Stand Sit Baby Statements
Introduction
Sometimes you want a game that isn’t too loud, isn’t too weird, and isn’t super competitive just a gentle way to mix things up. That’s where Stand / Sit Baby Statements comes in.
Here’s how it works: the host reads aloud a statement related to babies, pregnancy, or parenting. If the statement is true for you, you stand up. If not, you stay seated. It’s that simple but the little moments where everyone stands up or stays put can be sweet, revealing, and often full of laughs.
It’s a great way for people to share parts of themselves without having to speak aloud. You see who’s had morning sickness, who’s tried a strict ‘no screen’ rule, who can’t wait for bedtime stories, and more all with small little movements.
What You’ll Need
- A list of baby‑ or parent‑related statements (20–30 is a good number)
- A space where people have room to stand up and sit down comfortably
- Someone to read the statements slowly and clearly
- Optional: soft background music to fill the silence between statements
- Optional: small prizes for people who stood the most (or the least), or just enjoy the experience
How to Play
- Arrange guests so chairs or seats are set up with a little space.
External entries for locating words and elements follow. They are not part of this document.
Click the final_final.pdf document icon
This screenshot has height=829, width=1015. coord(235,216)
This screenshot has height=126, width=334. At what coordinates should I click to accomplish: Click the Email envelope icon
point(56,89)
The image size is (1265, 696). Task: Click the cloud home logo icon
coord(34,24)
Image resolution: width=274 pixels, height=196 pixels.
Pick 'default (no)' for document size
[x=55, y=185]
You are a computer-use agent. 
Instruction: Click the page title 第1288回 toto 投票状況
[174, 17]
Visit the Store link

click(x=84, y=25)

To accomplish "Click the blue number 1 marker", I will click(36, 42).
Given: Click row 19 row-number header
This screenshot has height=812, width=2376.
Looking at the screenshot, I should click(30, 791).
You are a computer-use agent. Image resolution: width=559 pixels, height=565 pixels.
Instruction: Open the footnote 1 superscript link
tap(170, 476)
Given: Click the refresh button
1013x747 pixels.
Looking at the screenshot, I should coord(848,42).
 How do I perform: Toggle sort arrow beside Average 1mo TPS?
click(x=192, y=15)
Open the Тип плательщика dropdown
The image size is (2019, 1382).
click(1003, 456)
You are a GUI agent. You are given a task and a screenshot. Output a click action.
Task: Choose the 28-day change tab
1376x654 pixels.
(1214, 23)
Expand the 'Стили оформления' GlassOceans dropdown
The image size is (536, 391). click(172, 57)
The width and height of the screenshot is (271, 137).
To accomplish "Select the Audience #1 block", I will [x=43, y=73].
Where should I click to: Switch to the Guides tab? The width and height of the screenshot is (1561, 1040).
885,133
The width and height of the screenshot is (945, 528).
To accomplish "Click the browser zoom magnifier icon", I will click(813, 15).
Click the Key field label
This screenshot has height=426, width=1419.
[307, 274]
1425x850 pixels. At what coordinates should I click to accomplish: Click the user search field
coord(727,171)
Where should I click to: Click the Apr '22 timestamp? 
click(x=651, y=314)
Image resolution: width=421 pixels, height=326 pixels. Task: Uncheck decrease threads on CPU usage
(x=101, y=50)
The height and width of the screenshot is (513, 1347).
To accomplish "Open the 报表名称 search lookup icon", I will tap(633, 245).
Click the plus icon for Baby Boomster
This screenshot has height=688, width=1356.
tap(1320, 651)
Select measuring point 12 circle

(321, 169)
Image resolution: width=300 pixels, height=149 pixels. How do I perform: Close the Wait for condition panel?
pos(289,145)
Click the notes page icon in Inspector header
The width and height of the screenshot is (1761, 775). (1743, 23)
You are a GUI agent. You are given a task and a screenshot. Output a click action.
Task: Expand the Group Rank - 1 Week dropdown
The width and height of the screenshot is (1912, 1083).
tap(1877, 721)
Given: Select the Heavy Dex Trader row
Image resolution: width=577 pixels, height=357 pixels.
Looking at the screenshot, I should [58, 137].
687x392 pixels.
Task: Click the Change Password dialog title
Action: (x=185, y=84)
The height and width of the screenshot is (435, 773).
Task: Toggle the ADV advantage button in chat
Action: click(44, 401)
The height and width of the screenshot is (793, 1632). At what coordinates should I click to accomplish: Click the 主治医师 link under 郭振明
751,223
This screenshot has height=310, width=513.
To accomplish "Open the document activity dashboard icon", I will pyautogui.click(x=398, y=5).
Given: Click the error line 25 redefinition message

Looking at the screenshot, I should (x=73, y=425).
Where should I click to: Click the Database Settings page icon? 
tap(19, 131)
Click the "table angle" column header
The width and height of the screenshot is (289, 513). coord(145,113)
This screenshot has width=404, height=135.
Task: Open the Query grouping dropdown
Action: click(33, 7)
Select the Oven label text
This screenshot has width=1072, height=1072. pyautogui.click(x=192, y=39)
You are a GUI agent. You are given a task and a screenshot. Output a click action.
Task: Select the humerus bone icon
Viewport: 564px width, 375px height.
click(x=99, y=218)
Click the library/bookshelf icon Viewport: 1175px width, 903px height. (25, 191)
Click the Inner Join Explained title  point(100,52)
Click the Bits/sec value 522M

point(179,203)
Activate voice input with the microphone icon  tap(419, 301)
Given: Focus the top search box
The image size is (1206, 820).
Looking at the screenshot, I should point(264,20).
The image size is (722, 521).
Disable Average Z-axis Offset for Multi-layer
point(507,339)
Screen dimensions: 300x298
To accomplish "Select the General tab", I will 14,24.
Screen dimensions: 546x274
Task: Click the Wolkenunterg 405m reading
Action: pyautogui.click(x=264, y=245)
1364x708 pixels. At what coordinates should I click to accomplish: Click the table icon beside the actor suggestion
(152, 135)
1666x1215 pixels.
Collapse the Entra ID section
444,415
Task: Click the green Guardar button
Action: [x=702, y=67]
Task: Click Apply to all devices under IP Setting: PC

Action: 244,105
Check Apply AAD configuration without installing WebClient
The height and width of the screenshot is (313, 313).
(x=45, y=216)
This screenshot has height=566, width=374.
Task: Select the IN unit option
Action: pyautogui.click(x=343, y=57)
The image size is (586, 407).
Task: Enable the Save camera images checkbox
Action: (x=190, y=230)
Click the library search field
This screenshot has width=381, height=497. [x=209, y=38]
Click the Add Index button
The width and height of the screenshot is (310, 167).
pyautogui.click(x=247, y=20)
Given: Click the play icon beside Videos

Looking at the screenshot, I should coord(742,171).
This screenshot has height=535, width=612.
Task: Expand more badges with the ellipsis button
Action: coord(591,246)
Make sure everyone can see and hear you clearly.
- Explain the rules: you’ll read a statement. If it’s true for someone, they’ll stand up. If not, they stay seated. No judgment, no explanation needed it’s just movement.
- Start with something easy and light (e.g., “Stand if you’ve bought a baby book already”). Let people see their neighbors rise or stay quiet.
- Continue reading statements, one by one, giving enough time for everyone to respond. Watch the room sometimes the silence after a statement says more than words.
- At the end, you can congratulate people who stood many times, ask for a few stories, or just leave it as a shared moment. No need to “win” anything.
Fun Variations
Let guests write one statement each before the game something personal (but comfortable) and mix them in.
Use mini cards people get one card they can flip if they want to explain one statement quietly afterward.
Make it a round for just “first baby stuff,” “nighttime feeds,” “parenting dreams” group statements by theme.
Add a silence round: read a statement and wait extra time then ask someone who was standing to share if they want.
At the very end, let people who stayed seated the whole time (or stood the whole time) share whether they were surprised by anything.
Why Guests Love It
- It’s low pressure. You don’t have to speak unless you want to, you just move a little.
- It reveals things you might never hear otherwise like someone’s surprise about some part of pregnancy or parenting.
- It gets people out of chairs in a gentle way a nice break between sitting and eating.
- It’s visual and silent in a way that amplifies connection. When several people stand up at once, it feels like a little moment of solidarity.
Conclusion
Stand / Sit Baby Statements is simple, thoughtful, and charming in its quietness. It doesn’t demand performance just invites presence.
By the end, you’ll know a little more about who’s been through what, who’s dreaming ahead, and who maybe doesn’t even know how to pick a diaper size yet. And that’s okay.
Use it to slow things down, connect people, or just fill 10 minutes with kindness instead of noise. Because sometimes the smallest gestures (a stand, a pause) leave the biggest memories.